Podczas wybierania karpia na święta, nie kierujmy się wyłącznie jego wielkością – przekonują producenci. Choć większy karp oznacza więcej mięsa, to nie oznacza, że mniejsze karpie mają mięso gorszej jakości.
Święta dla potrzebujących
Nie wszystkich stać na przygotowanie Bożego Narodzenia. Są też osoby, które nie mają dokąd udać się podczas świąt. Z myślą o ubogich i potrzebujących każdego roku na Międzynarodowych Targach Poznańskich (MTP) odbywa się Wigilia Caritas.
W tym roku przygotowanych zostanie 1100 miejsc, które będą oczekiwać na przybycie gości. Każdy z uczestników będzie ugoszczony zgodnie z polską tradycją. „Zależy nam, aby w tym wyjątkowym czasie każdy znalazł dla siebie miejsce przy wigilijnym stole i poczuł się otoczony życzliwością drugiego człowieka” – podkreśla Caritas.
Przygotowanie tak dużego przedsięwzięcia wymaga zaangażowania ogromnej liczby osób. „Wigilia nie mogłaby się odbyć, gdyby nie ogromna mobilizacja wielu grup wolontariuszy ze szkół oraz z Centrum Wolontariatu Caritas Poznań. Ponad tysiąc uczniów oraz wolontariuszy indywidualnych na kilka dni przed Wigilią rozpoczyna prace przygotowawcze na MTP. Ustawiają stoły, nakrywają je, kroją ciasta, pakują paczki” – wymieniono.
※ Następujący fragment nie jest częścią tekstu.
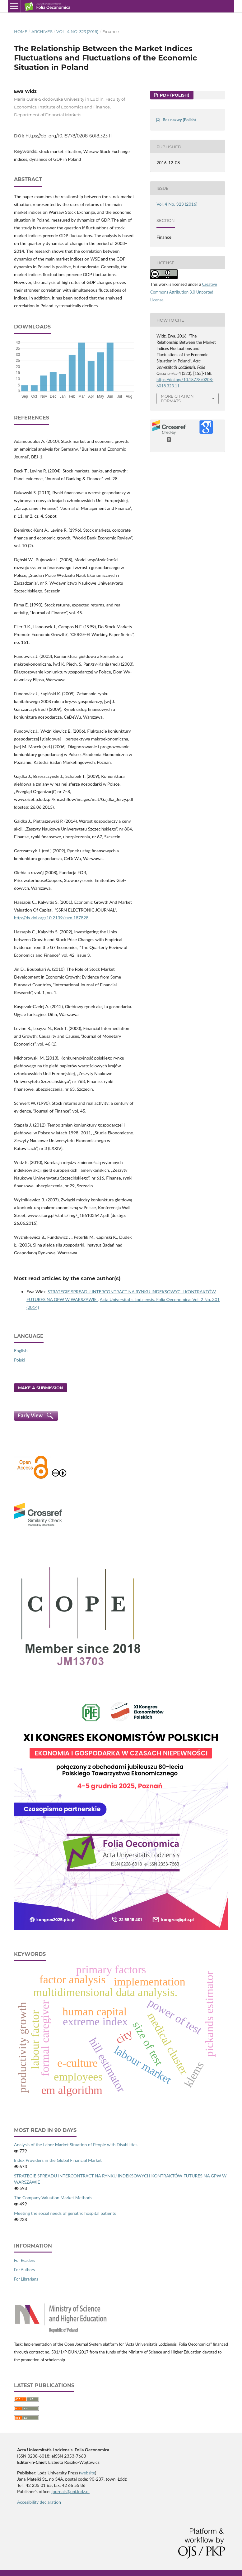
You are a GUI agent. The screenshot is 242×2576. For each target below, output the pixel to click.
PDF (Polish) (174, 95)
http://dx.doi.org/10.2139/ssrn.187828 (51, 917)
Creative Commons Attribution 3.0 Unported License (183, 292)
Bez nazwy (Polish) (179, 119)
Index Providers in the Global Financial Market (58, 2160)
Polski (19, 1359)
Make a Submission (40, 1387)
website (87, 2472)
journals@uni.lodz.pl (71, 2491)
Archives (42, 31)
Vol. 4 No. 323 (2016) (77, 31)
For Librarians (26, 2279)
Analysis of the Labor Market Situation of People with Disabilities (75, 2144)
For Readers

Każdy uczestnik spotkania nie tylko zasiądzie do stołu, przy którym będzie mógł spożyć tradycyjny posiłek, ale będzie miał też okazję przełamać się opłatkiem i złożyć życzenia. „Wspólna wieczerza będzie też okazją do śpiewania kolęd, a ponieważ nie wyobrażamy sobie świąt bez niespodzianek, każdy z uczestników otrzyma paczkę świąteczną wypełnioną produktami spożywczymi. Paczki będą przygotowane ze zbieranych wcześniej tytek charytatywnych, sprzedaży rogali świętomarcińskich i zbiórek na rzecz Wigilii” – dodano.